◆ Records for this task:
-.-.-

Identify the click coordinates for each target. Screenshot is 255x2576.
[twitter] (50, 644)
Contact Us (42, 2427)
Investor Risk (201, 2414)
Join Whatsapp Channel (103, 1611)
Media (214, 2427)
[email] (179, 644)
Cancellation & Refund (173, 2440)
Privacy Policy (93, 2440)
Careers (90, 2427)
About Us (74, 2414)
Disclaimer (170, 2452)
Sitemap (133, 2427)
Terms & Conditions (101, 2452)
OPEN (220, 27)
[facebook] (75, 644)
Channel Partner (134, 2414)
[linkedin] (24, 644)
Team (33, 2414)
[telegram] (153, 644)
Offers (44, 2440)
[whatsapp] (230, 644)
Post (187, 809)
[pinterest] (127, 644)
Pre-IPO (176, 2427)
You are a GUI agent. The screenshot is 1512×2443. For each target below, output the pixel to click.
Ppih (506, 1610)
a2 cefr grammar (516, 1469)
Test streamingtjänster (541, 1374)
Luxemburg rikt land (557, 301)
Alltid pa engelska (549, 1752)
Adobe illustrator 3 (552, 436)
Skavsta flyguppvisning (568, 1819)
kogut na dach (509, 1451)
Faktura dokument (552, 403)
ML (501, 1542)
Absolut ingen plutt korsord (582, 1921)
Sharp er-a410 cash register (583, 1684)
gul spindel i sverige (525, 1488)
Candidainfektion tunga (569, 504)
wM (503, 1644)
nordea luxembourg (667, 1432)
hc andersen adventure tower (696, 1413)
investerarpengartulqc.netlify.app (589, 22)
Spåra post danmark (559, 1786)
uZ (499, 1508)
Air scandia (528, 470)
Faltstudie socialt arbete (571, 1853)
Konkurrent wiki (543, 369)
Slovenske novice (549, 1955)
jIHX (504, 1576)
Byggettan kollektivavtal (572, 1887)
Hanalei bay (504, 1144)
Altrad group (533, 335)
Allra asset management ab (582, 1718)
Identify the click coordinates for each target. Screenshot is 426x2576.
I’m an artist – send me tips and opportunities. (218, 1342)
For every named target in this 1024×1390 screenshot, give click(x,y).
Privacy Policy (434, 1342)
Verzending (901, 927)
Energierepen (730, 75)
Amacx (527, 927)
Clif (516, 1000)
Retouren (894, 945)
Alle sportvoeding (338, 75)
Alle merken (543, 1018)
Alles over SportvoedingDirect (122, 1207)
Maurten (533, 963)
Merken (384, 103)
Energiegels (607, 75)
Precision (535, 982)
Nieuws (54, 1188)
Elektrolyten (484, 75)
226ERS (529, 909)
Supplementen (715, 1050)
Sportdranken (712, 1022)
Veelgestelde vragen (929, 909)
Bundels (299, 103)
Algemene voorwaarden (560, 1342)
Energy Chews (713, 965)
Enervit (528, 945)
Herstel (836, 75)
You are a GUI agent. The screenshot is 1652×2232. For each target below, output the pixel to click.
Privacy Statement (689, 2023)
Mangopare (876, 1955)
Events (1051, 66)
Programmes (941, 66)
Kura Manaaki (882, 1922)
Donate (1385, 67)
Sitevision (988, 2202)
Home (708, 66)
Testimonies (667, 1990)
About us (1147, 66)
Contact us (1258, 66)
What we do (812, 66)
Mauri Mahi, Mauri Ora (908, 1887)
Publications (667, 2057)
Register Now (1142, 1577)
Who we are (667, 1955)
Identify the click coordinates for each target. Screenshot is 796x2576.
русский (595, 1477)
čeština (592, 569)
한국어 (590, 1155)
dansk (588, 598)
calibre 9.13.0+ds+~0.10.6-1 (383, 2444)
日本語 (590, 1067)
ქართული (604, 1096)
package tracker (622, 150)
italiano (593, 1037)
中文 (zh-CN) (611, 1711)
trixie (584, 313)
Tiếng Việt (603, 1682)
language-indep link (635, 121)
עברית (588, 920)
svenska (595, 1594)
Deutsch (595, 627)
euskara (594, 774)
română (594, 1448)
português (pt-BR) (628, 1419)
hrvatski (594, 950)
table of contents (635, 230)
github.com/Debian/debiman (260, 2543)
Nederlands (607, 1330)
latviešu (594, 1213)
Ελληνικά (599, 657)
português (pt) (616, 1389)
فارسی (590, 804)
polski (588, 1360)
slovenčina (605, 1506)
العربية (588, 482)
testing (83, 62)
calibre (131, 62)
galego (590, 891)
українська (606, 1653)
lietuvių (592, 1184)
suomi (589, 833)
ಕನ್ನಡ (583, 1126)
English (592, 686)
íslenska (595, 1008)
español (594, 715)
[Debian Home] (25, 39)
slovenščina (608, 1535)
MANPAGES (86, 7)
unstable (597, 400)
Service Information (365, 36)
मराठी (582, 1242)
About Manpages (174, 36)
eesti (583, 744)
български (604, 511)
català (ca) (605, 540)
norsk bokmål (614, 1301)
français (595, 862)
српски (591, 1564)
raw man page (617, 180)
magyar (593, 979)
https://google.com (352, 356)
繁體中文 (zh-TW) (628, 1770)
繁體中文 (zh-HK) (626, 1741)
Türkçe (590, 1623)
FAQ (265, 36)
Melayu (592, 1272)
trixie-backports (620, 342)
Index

-.-.-

◆ Task description:
Retype each entry without altering a single word.

◆ Exercise answer:
Identify the click coordinates for each target. Screenshot is 255x2576.
[twitter] (50, 644)
Contact Us (42, 2427)
Investor Risk (201, 2414)
Join Whatsapp Channel (103, 1611)
Media (214, 2427)
[email] (179, 644)
Cancellation & Refund (173, 2440)
Privacy Policy (93, 2440)
Careers (90, 2427)
About Us (74, 2414)
Disclaimer (170, 2452)
Sitemap (133, 2427)
Terms & Conditions (101, 2452)
OPEN (220, 27)
[facebook] (75, 644)
Channel Partner (134, 2414)
[linkedin] (24, 644)
Team (33, 2414)
[telegram] (153, 644)
Offers (44, 2440)
[whatsapp] (230, 644)
Post (187, 809)
[pinterest] (127, 644)
Pre-IPO (176, 2427)
You are a GUI agent. The screenshot is 1512×2443. For each target below, output the pixel to click.
Ppih (506, 1610)
a2 cefr grammar (516, 1469)
Test streamingtjänster (541, 1374)
Luxemburg rikt land (557, 301)
Alltid pa engelska (549, 1752)
Adobe illustrator 3 (552, 436)
Skavsta flyguppvisning (568, 1819)
kogut na dach (509, 1451)
Faktura dokument (552, 403)
ML (501, 1542)
Absolut ingen plutt korsord (582, 1921)
Sharp er-a410 cash register (583, 1684)
gul spindel i sverige (525, 1488)
Candidainfektion tunga (569, 504)
wM (503, 1644)
nordea luxembourg (667, 1432)
hc andersen adventure tower (696, 1413)
investerarpengartulqc.netlify.app (589, 22)
Spåra post danmark (559, 1786)
uZ (499, 1508)
Air scandia (528, 470)
Faltstudie socialt arbete (571, 1853)
Konkurrent wiki (543, 369)
Slovenske novice (549, 1955)
jIHX (504, 1576)
Byggettan kollektivavtal (572, 1887)
Hanalei bay (504, 1144)
Altrad group (533, 335)
Allra asset management ab (582, 1718)
Identify the click coordinates for each target. Screenshot is 426x2576.
I’m an artist – send me tips and opportunities. (218, 1342)
For every named target in this 1024×1390 screenshot, give click(x,y).
Privacy Policy (434, 1342)
Verzending (901, 927)
Energierepen (730, 75)
Amacx (527, 927)
Clif (516, 1000)
Retouren (894, 945)
Alle sportvoeding (338, 75)
Alle merken (543, 1018)
Alles over SportvoedingDirect (122, 1207)
Maurten (533, 963)
Merken (384, 103)
Energiegels (607, 75)
Precision (535, 982)
Nieuws (54, 1188)
Elektrolyten (484, 75)
226ERS (529, 909)
Supplementen (715, 1050)
Sportdranken (712, 1022)
Veelgestelde vragen (929, 909)
Bundels (299, 103)
Algemene voorwaarden (560, 1342)
Energy Chews (713, 965)
Enervit (528, 945)
Herstel (836, 75)
You are a GUI agent. The screenshot is 1652×2232. For each target below, output the pixel to click.
Privacy Statement (689, 2023)
Mangopare (876, 1955)
Events (1051, 66)
Programmes (941, 66)
Kura Manaaki (882, 1922)
Donate (1385, 67)
Sitevision (988, 2202)
Home (708, 66)
Testimonies (667, 1990)
About us (1147, 66)
Contact us (1258, 66)
What we do (812, 66)
Mauri Mahi, Mauri Ora (908, 1887)
Publications (667, 2057)
Register Now (1142, 1577)
Who we are (667, 1955)
Identify the click coordinates for each target. Screenshot is 796x2576.
русский (595, 1477)
čeština (592, 569)
한국어 (590, 1155)
dansk (588, 598)
calibre 9.13.0+ds+~0.10.6-1 (383, 2444)
日本語 (590, 1067)
ქართული (604, 1096)
package tracker (622, 150)
italiano (593, 1037)
中文 (zh-CN) (611, 1711)
trixie (584, 313)
Tiếng Việt (603, 1682)
language-indep link (635, 121)
עברית (588, 920)
svenska (595, 1594)
Deutsch (595, 627)
euskara (594, 774)
română (594, 1448)
português (pt-BR) (628, 1419)
hrvatski (594, 950)
table of contents (635, 230)
github.com/Debian/debiman (260, 2543)
Nederlands (607, 1330)
latviešu (594, 1213)
Ελληνικά (599, 657)
português (pt) (616, 1389)
فارسی (590, 804)
polski (588, 1360)
slovenčina (605, 1506)
العربية (588, 482)
testing (83, 62)
calibre (131, 62)
galego (590, 891)
українська (606, 1653)
lietuvių (592, 1184)
suomi (589, 833)
ಕನ್ನಡ (583, 1126)
English (592, 686)
íslenska (595, 1008)
español (594, 715)
[Debian Home] (25, 39)
slovenščina (608, 1535)
MANPAGES (86, 7)
unstable (597, 400)
Service Information (365, 36)
मराठी (582, 1242)
About Manpages (174, 36)
eesti (583, 744)
български (604, 511)
català (ca) (605, 540)
norsk bokmål (614, 1301)
français (595, 862)
српски (591, 1564)
raw man page (617, 180)
magyar (593, 979)
https://google.com (352, 356)
繁體中文 (zh-TW) (628, 1770)
繁體中文 (zh-HK) (626, 1741)
Türkçe (590, 1623)
FAQ (265, 36)
Melayu (592, 1272)
trixie-backports (620, 342)
Index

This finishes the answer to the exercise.